| Konu: | Türkiye Cumhuriyeti Hükümeti ile Kuzey Kıbrıs Türk Cumhuriyeti Hükümeti Arasında Sağlık ve Tıp Bilimleri Alanlarında İş Birliğine Dair Anlaşmanın Onaylanmasının Uygun Bulunduğuna Dair Kanun Teklifi münasebetiyle |
| Yasama Yılı: | 2 |
| Birleşim: | 105 |
| Tarih: | 18.07.2024 |
AK PARTİ GRUBU ADINA FUAT OKTAY (Ankara) - Sayın Başkan, değerli milletvekilleri; Genel Kurulu saygıyla selamlayarak konuşmama başlamak istiyorum. Gündemimizde bulunan ve Türkiye ile Kuzey Kıbrıs Türk Cumhuriyeti arasında sağlık ve tıp bilimleri alanlarında eğitim ve işbirliği imkânlarını geliştirecek anlaşma kapsamında AK PARTİ adına söz almış bulunuyorum.

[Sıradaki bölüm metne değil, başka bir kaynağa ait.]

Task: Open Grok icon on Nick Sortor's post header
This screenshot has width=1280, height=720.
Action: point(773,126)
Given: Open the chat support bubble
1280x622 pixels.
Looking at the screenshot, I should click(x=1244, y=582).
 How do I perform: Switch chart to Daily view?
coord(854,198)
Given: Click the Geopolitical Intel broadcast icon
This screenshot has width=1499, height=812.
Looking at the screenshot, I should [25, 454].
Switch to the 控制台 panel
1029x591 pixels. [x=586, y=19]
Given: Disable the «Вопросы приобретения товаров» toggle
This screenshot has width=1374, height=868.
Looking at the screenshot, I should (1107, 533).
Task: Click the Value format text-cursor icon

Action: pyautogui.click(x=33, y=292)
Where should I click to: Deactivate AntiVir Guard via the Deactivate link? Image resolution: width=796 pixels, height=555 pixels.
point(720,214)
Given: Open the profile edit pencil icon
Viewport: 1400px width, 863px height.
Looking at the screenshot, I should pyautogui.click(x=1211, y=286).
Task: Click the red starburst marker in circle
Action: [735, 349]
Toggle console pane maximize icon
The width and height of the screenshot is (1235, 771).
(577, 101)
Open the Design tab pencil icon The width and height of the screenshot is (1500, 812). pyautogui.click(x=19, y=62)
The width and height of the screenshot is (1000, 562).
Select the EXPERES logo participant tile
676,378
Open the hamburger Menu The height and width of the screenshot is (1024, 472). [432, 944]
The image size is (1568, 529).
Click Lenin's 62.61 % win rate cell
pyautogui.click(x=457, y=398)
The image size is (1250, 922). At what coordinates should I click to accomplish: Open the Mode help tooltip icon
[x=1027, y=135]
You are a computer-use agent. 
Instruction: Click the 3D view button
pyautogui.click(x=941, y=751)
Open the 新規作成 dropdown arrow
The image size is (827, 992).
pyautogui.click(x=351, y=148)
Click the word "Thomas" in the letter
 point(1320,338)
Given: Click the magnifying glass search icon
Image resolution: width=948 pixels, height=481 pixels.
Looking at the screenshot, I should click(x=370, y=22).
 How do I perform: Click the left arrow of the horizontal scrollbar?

Kıbrıs Barış Harekâtı'nın 50'nci yıl dönümünü ve Kuzey Kıbrıs Türk Cumhuriyeti'nin 20 Temmuz Barış ve Özgürlük Bayramı'nı en kalbî duygularımla kutluyorum. Bu vesileyle, kurucu Cumhurbaşkanı merhum Rauf Denktaş'ı ve Doktor Fazıl Küçük'ü, aynı şekilde, eski Başbakanlardan merhum Bülent Ecevit ile merhum Necmettin Erbakan'ı ve bu davada emeği geçen her bir bireyi, herkesi saygıyla ve rahmetle anıyorum. Kıbrıs Türk halkının özgürlük, egemenlik, hak ve hukuk mücadelesinde şehadete eren aziz şehitlerimize Allah'tan rahmet diliyor, kahraman mücahitlerimizi ve gazilerimizi minnetle yâd ediyorum.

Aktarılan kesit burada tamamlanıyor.